American women's fashion brand

Candie's is an American women's clothing brand launched in 1978. Originally a shoe brand, it has increased its range of products, currently commercializing T-shirts, blouses, dresses, jackets, pants, lingerie, sweaters, etc.

== History ==
Candie's was originally a Charles Cole line of high-heeled wood-bottom shoes from El Greco Inc. The brand shot to fame partly due to Olivia Newton John wearing a pair of Candie's in the final scene of Grease, following which, one of every four women in the United States owned a pair of Candie's by the mid-1980s.

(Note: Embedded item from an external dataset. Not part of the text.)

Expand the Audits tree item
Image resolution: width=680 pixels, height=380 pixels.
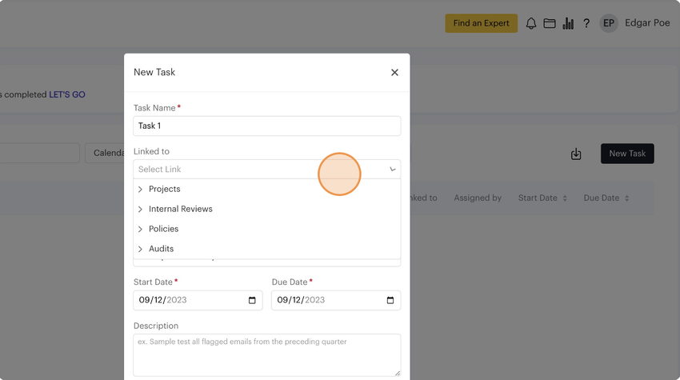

In 1986, Pentland Group acquired El Greco. Pentland sold Candie's to Charles Cole's son Neil in 1991. Candie's Inc. (later renamed Iconix Brand Group) acquired the Candie's brand in 1993. Candie's has also sold juniors' jewelry and apparel. The brand also commercialized two fragrances: Candie's Heartbreaker Perfume Collection and Candie's Luxe Eau de Toilette Perfume Spray. The brand has also added curtains and girls' clothing and apparel.

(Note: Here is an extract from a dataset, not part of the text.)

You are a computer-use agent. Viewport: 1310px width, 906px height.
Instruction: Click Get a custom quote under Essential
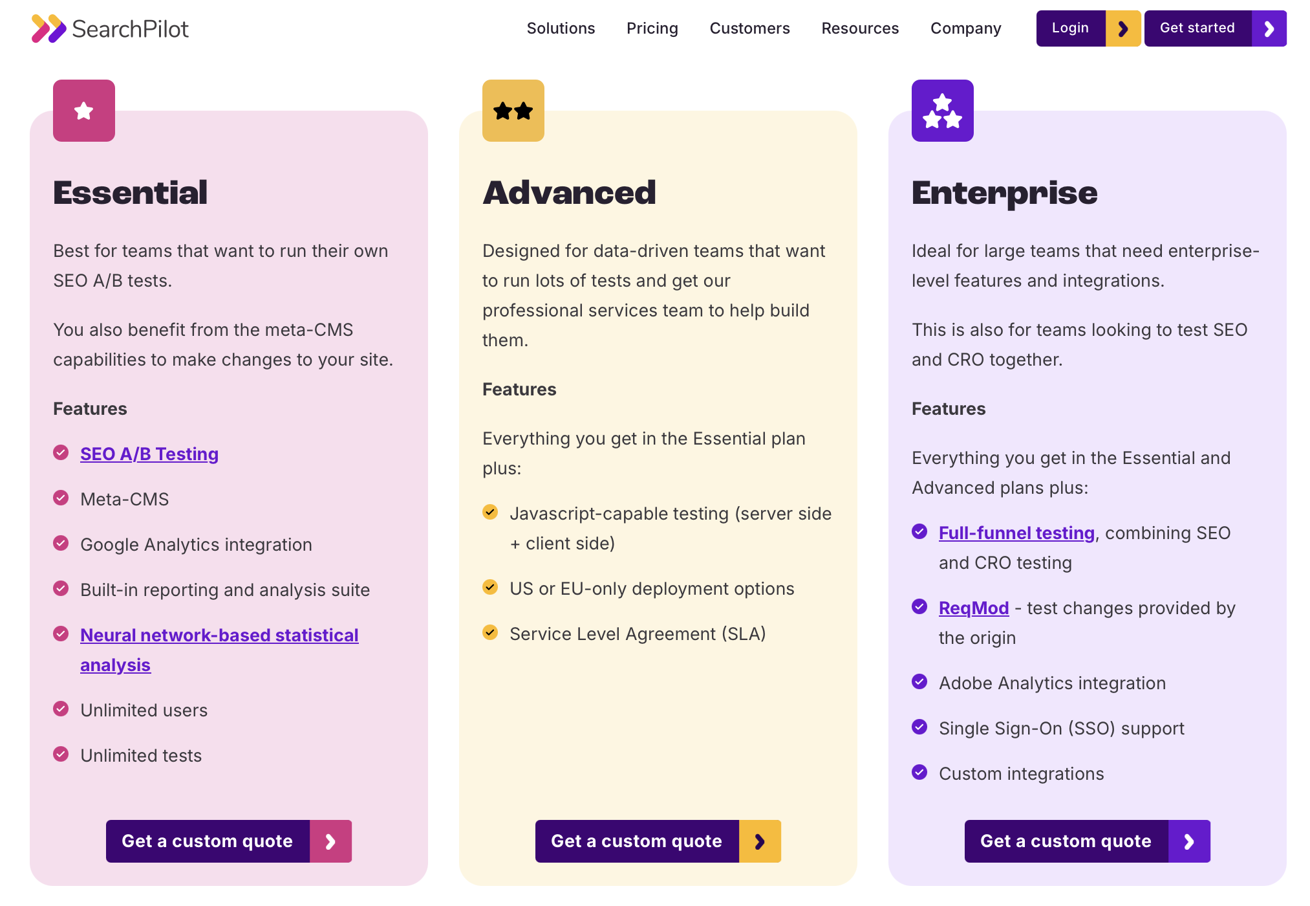(x=207, y=841)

In June 2001, Candie's launched a non-profit foundation called The Candie's Foundation. The foundation's mission is to fight teenage pregnancy.

Since 2005, Kohl's Department Stores has had exclusive rights to the Candie's brand in all departments except shoes. As of 2020, Kohl's Department Stores stopped carrying the Candie's brand.

== Endorsements ==
Several artists have signed endorsements with Candie's. Some of them are Sarah Hyland, Fifth Harmony, Bella Thorne (the previous spokesperson in 2015 and 2014) while Carly Rae Jepsen, Lea Michele, Vanessa Hudgens, Britney Spears, Dixie Chicks, Hayden Panettiere, Alyssa Milano, Fergie, Lil' Kim, Ashlee Simpson, Hilary Duff, Kelly Clarkson, Jenny McCarthy, Brandy, Vanessa Carlton, Ashanti, and Destiny's Child have also represented the brand.